Summary
Move xcactivitylog parsing from the CLI (client-side) to a dedicated server-side processing pipeline. Instead of parsing logs locally and uploading structured data, the CLI would upload raw .xcactivitylog files to S3, and a server-side service would parse and analyze them asynchronously.
Motivation
We’ve received multiple complaints from large-scale users about tuist inspect build being too slow in CI environments. Client-side parsing of xcactivitylogs can take up to 45 seconds on large builds — a 3–5% overhead on CI jobs that run 10–15 minutes. This has led some teams to disable build metrics collection in CI entirely.
The current client-side approach has served us well, but we’re hitting its limits:
- Performance overhead on client machines. Parsing is CPU-intensive and blocks CI pipelines. As we add more analytics, this will only get worse.
- Debugging requires user cooperation. When issues arise, we need to ask users to share their
.xcactivitylogfiles. With server-side storage, we’d have direct access for debugging. - Bug fixes require CLI upgrades. Any fix to parsing logic requires users to upgrade the CLI, creating friction. Server-side fixes deploy instantly.
- Constant performance pressure. Every new metric or analysis we add to the CLI increases parse time, making it a constant fight to keep the command fast enough.
Current Architecture
Today, tuist inspect build:
- Locates the most recent
.xcactivitylogin derived data - Parses it locally using XCLogParser (
TuistXCActivityLog/XCActivityLogController.swift) - Extracts build targets, files, issues, cache operations, CAS outputs, duration, and category
- Collects environment metadata (git info, CI info, Xcode version, machine info, custom tags)
- Uploads the structured result to the server via
POST /builds
Similar flows exist for tuist inspect test (parsing .xcresult bundles) and tuist inspect bundle (analyzing app bundles).
Proposed Architecture
CLI Changes
The CLI would:
- Locate the
.xcactivitylog(same as today) - Collect lightweight metadata: git info, CI info, Xcode version, machine info, custom tags/values
- Zip the
.xcactivitylogtogether with the CAS metadata directories (see CAS Metadata below) into a single archive - Upload the archive to S3 via a presigned URL
- POST metadata + S3 reference to the server
- Return immediately — no local parsing
A --mode local|remote flag would control whether parsing happens client-side or server-side. The default is remote only when the CLI is connected to a known Tuist-hosted server — for self-hosted servers, the default remains local so processing stays on the client and self-hosting teams don’t need to run the additional processing infrastructure.

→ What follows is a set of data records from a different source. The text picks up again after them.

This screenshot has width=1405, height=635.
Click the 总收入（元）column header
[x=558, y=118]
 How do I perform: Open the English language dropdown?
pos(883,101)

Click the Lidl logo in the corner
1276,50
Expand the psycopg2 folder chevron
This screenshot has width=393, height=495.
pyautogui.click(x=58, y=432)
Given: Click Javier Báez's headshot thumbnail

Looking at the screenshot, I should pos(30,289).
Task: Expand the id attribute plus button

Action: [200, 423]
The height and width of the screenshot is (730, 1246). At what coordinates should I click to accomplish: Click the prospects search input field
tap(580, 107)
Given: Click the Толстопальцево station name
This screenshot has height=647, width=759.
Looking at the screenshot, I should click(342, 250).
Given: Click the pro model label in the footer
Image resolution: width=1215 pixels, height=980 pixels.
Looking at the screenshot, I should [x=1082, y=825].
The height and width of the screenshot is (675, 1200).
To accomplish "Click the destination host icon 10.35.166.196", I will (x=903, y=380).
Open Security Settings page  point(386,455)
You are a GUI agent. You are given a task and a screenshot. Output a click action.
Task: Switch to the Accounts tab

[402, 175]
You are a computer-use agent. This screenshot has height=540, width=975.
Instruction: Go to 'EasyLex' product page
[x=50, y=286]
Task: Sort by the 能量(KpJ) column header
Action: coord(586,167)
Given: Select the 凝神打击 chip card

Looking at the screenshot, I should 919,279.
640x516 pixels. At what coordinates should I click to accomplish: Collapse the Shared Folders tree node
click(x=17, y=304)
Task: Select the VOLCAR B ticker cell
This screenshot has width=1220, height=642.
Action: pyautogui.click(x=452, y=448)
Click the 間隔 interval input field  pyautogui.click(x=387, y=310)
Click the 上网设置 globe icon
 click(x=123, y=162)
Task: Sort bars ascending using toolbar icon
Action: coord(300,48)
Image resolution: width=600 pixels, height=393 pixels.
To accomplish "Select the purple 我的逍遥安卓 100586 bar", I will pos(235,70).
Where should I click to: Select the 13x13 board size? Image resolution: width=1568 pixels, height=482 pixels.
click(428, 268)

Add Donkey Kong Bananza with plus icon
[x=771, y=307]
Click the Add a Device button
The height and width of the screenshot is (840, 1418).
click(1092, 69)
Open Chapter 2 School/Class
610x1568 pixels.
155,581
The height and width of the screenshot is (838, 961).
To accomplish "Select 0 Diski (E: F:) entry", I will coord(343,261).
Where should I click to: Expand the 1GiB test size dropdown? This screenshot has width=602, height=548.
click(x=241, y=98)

Since .xcactivitylog files are gzip-compressed, they typically range from a few KB to single-digit MBs even for large projects. A simple presigned S3 PUT (which supports up to 5GB) is sufficient — we’ll skip multipart upload initially and revisit if we encounter files large enough to warrant it.
This reduces the CLI’s job to file upload + metadata collection, which should complete in seconds rather than tens of seconds.
Server Changes
New upload endpoint:
POST /accounts/{account_handle}/projects/{project_handle}/builds/upload— returns a presigned S3 URL for the xcactivitylog upload and creates a build record in “processing” state
Processing pipeline (Oban worker):
When the upload endpoint receives metadata and confirms the S3 upload, it enqueues a ProcessBuildWorker Oban job:
ProcessBuildWorker.perform/1generates a short-lived, scoped token for the specific project/build- SSHs into the Hetzner processing machine (using the existing
Tuist.SSHClientabstraction, following theTestWorkerpattern from QA) - Runs
tuist inspect build --mode localwith the token and server URL — since tuist runs on Linux, we reuse the exact same parsing and upload logic with zero code duplication - The CLI downloads the archive from S3, unpacks it, parses it, and uploads results to the server — the same flow as when a user runs
tuist inspect buildlocally, just happening on the processing machine with the scoped token - The raw archive remains in S3 with a 7–30 day retention policy for debugging
The worker would use max_attempts: 3 for retries on transient failures, and unique constraints keyed on the build ID to prevent duplicate processing.
Dashboard changes:
- Show a “Processing your build…” state for builds that haven’t been analyzed yet
- Once processing completes, display the full analytics as today
Processing Machine
A dedicated Hetzner server auction machine with strong single-thread CPU performance and ample RAM — xcactivitylog parsing is CPU-bound.
Unlike the QA TestWorker pattern which creates and destroys ephemeral Namespace instances, the processing machine is long-lived — the Oban worker simply SSHs in, runs the command, and reads the output. Multiple jobs can run concurrently on the same machine since each operates on its own unpacked archive in a temporary directory.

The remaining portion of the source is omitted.